Detecting Objects and Obstacles for Visually Impaired Individuals Using Visual Saliency
Benoît Deville, Guido Bologna, Thierry Pun · 2010 · Proceedings of the 12th International ACM SIGACCESS Conference on Computers and Accessibility (ASSETS 2010) · doi:10.1145/1878803.1878857
Summary
This demo paper presents the detection module of See ColOr (Seeing Colors with an Orchestra), a mobility aid for visually impaired people developed at the University of Geneva. See ColOr transforms visual information from the environment into musical instrument sounds — a synesthetic approach that allows users to perform tasks like following a colored line, finding colored objects, or matching objects by color. The detection module described here extends the system to identify objects and obstacles that would be of interest or pose a threat to the user. The hardware consists of a lightweight (<200g) stereoscopic camera mounted on a protective helmet, connected to a laptop worn in a small case on the user's back, with standard headphones for audio output. The camera captures 640x480 color images and computes disparity (depth) maps in real-time at approximately 25Hz. The detection approach uses bottom-up visual saliency — modelling what would naturally attract a sighted person's visual attention — to identify areas of interest. The system computes specific feature maps (color, depth) depending on the scenario, combines them into conspicuity maps using center-surround difference operations, and generates a final saliency map. When a focus of attention (FOA) persists as the highest peak over a threshold number of frames, the user receives a vocal alert describing the object's position.
Key findings
Preliminary results from tests on stereo video clips depicting realistic navigation scenarios showed promising performance.
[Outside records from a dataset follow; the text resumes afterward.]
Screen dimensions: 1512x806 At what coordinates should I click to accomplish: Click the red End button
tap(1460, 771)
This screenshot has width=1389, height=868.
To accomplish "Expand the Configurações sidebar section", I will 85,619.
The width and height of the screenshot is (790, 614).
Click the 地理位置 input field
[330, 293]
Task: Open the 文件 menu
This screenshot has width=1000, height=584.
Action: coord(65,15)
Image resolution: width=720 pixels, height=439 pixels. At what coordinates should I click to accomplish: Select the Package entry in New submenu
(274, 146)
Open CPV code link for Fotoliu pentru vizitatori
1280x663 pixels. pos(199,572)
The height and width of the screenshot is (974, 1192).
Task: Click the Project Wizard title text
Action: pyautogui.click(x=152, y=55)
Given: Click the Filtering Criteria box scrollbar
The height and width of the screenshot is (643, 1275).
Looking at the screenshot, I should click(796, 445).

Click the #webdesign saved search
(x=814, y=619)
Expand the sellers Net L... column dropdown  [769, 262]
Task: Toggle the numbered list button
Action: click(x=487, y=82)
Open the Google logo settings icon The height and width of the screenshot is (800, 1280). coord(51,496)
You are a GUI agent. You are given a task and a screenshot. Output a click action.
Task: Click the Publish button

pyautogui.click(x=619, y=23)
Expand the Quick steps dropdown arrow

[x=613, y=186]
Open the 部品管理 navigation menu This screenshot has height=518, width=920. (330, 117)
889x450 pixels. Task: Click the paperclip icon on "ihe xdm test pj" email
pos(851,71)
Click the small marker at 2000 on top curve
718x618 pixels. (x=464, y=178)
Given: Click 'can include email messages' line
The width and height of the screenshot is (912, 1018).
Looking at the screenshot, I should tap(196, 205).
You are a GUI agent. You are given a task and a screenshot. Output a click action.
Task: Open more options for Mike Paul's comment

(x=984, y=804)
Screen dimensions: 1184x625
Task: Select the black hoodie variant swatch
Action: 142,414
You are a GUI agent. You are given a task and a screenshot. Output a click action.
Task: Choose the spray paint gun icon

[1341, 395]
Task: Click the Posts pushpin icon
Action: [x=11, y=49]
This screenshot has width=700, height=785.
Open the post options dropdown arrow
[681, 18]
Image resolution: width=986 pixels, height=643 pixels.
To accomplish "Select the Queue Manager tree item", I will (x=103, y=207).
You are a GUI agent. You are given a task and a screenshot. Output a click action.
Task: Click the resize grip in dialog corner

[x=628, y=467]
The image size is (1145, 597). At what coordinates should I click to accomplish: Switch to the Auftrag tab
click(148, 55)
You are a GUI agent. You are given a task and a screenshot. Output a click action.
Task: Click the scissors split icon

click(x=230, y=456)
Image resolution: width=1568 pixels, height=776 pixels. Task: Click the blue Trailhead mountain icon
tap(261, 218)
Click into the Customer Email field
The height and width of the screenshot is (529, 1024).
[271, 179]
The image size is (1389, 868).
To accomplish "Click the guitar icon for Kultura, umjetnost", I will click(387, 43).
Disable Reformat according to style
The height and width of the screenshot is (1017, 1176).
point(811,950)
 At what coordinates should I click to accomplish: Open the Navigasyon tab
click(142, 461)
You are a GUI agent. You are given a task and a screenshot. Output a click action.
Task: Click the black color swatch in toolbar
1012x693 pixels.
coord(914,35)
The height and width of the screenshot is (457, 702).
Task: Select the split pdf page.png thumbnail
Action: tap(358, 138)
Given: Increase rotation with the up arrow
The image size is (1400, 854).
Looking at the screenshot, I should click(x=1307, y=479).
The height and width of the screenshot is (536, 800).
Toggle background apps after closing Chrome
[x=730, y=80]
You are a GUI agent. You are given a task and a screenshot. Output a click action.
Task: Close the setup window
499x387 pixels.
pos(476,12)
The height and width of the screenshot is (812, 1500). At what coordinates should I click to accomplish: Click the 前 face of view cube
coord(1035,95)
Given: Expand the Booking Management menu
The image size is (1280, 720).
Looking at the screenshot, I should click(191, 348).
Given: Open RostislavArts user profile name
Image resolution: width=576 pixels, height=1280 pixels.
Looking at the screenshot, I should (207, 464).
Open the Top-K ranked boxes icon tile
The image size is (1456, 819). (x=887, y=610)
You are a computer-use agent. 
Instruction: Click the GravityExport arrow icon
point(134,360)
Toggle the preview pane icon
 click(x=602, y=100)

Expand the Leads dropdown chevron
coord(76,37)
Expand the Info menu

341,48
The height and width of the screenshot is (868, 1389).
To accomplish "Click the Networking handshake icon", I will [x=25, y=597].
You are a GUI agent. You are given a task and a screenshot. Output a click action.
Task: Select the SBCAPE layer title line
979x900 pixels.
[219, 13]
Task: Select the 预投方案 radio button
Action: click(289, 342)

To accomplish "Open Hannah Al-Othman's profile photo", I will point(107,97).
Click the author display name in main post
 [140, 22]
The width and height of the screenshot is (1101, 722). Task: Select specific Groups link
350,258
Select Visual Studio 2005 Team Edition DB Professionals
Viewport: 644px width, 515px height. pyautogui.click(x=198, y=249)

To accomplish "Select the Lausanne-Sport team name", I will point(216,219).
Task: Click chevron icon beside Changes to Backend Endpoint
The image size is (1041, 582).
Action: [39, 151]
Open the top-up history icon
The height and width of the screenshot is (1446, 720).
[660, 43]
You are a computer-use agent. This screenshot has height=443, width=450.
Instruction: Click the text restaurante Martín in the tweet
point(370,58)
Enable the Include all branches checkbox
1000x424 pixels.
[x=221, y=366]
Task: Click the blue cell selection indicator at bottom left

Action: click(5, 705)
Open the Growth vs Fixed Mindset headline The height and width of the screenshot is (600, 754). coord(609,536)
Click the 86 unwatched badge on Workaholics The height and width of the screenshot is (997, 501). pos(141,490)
The computing time for focus of attention detection was approximately 200ms per frame, enabling near real-time responsiveness to environmental changes. A key technical finding was that the approach is robust even when some feature maps are removed — the system maintains accuracy in detecting objects and obstacles comparable to using all available feature maps, which allows computational optimization for specific scenarios. The system addresses a genuine gap in existing mobility aids: small, flat, or aerial obstacles that are easily missed by white canes and guide dogs, such as objects on tables or obstacles at head height. The system delivers alerts as vocal sentences describing the object's global position, providing spatial context rather than just a warning signal. The authors planned real-life experiments with both blindfolded and visually impaired participants to validate the approach in practical navigation scenarios.
Relevance
This research represents an early example of applying computer vision and visual saliency models to real-time obstacle detection for blind and low-vision users — an approach that has since become central to modern assistive technology apps. The core insight that saliency-based detection can identify objects that traditional mobility aids miss (aerial obstacles, small objects on surfaces) remains relevant. For accessibility practitioners, the system illustrates important design principles: using sensory substitution (visual-to-audio) to convey spatial information, prioritizing real-time performance over perfect accuracy, and adapting processing to specific user scenarios rather than using a one-size-fits-all approach. While the 2010 hardware (helmet-mounted camera, laptop backpack) was bulky, the underlying algorithms anticipated the smartphone-based obstacle detection features now emerging in apps like Microsoft Soundscape and similar tools.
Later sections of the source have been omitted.